Correction: Thanks to a LifeSite reader it was discovered that this press conference was held in February of 2021 and NOT August as some others and then we reported. LifeSite regrets the error and corrections have been made. LifeSite always appreciates such information from readers. We will now be investigating whether the chairman’s recommendation was implemented and the results of either implementation or ignoring of the recommendation.
TOKYO (LifeSiteNews) – The chairman of the Tokyo Medical Association, Haruo Ozaki, held a press conference Feb. 9, 2021 announcing that the anti-parasite medicine Ivermectin seems to be effective at stopping COVID-19 and publicly recommending that all doctors in Japan immediately begin using Ivermectin to treat COVID.
Ivermectin has been a source of controversy amongst medical professionals regarding the possibility of therapeutic treatments for those diagnosed with COVID-19.
In an article about the suppression of Ivermectin by health authorities, Dr. Joseph Mercola wrote: “While the list of crimes committed by authorities during the COVID-19 pandemic is a long one, perhaps the biggest crime of all is the purposeful suppression of safe and effective treatments.”
Multiple reports and studies have shown evidence that Ivermectin is effective in combating illness associated with COVID-19, and in some countries, like India, it is recommended for use even though the World Health Organization does not recommend it.
Dr. Ozaki cited evidence from African nations that have utilized Ivermectin during the pandemic. He stated: “In Africa, if we compare countries distributing Ivermectin once a year with countries who do not give Ivermectin… they don’t give Ivermectin to prevent COVID but to prevent parasitic disease… if we look at COVID numbers in countries that give Ivermectin, the number of cases is 134.4/100,000 and the number of deaths is 2.2/100,000.”
In 2019, Japan’s death rate from influenza amounted to 2.9 death cases per 100,000 inhabitants.
The Tokyo Medical Association chairman compared statistics from African countries that did use Ivermectin yearly with those that did not: “Now African countries which do not distribute Ivermectin: 950.6 cases per 100,000 and 29.3 deaths per 100,000.”
In his opinion, he believes that this shows a clear difference between the illness and fatality rates amongst nations that use Ivermectin and those that do not: “I believe the difference is clear. Of course one cannot conclude that Ivermectin is effective only on the basis of these figures, but when we have all of these elements, we cannot say that Ivermectin is absolutely not effective, at least not me.”

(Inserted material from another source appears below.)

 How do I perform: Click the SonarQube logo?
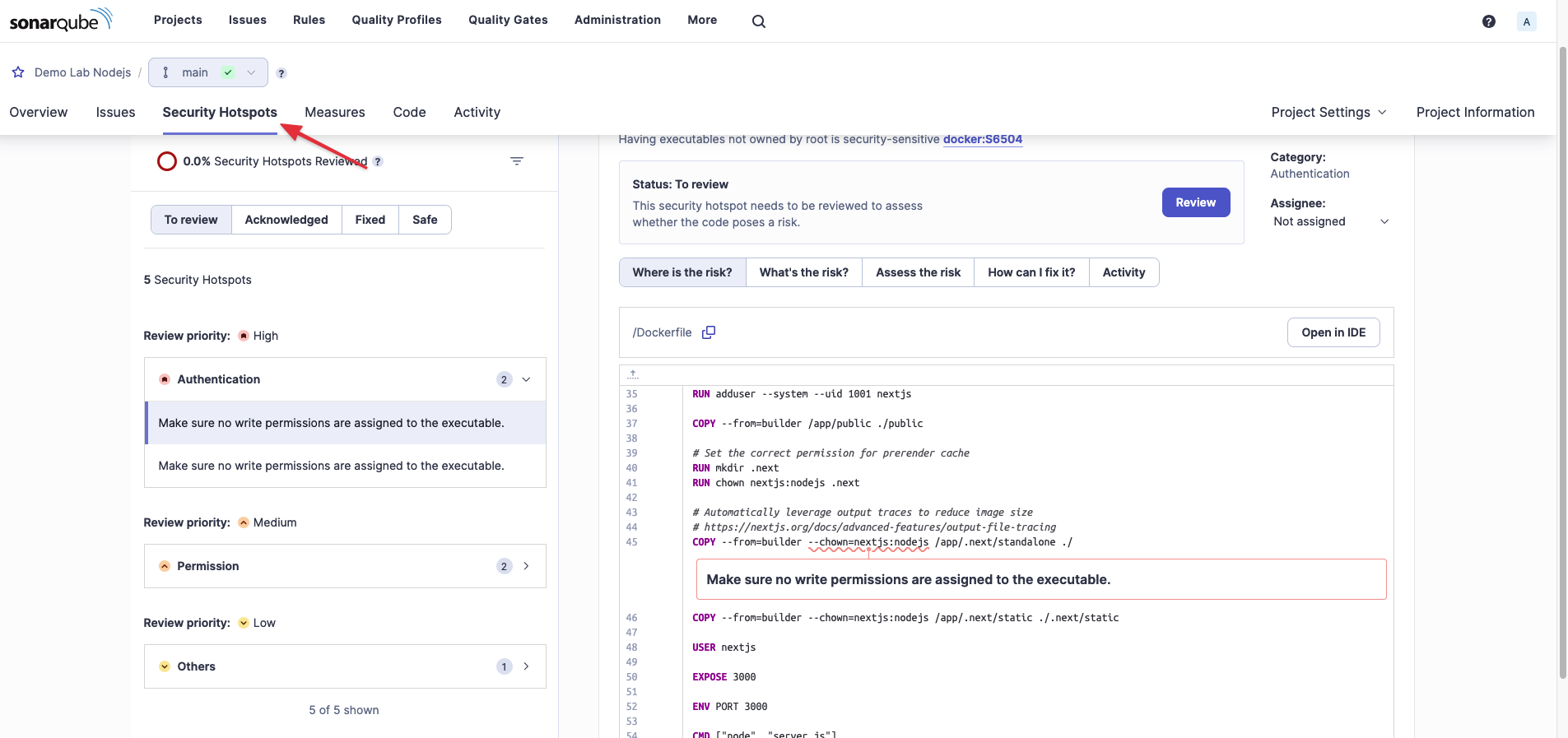60,20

He added that, given the situation, other studies can be done to “confirm its efficacy,” insinuating that it is worth using as a treatment, given that in his estimation, Japan is “in a crisis situation.”
He said, “I think we are in a situation where we can afford to give [patients] this treatment.”
Another prominent Japanese physician, Dr. Kazuhiro Nagao, appeared on Japanese television proposing that COVID-19 should be treated as a Class 5 illness as opposed to its current classification as a Class 2. In Japan, illnesses are categorized by a classification system; approaching COVID as a Class 5 illness would mean that it could be treated like a seasonal flu.
Dr. Nagao said he has used Ivermectin as an early treatment for over 500 COVID patients with practically a 100% success rate, and that it should be used nationwide.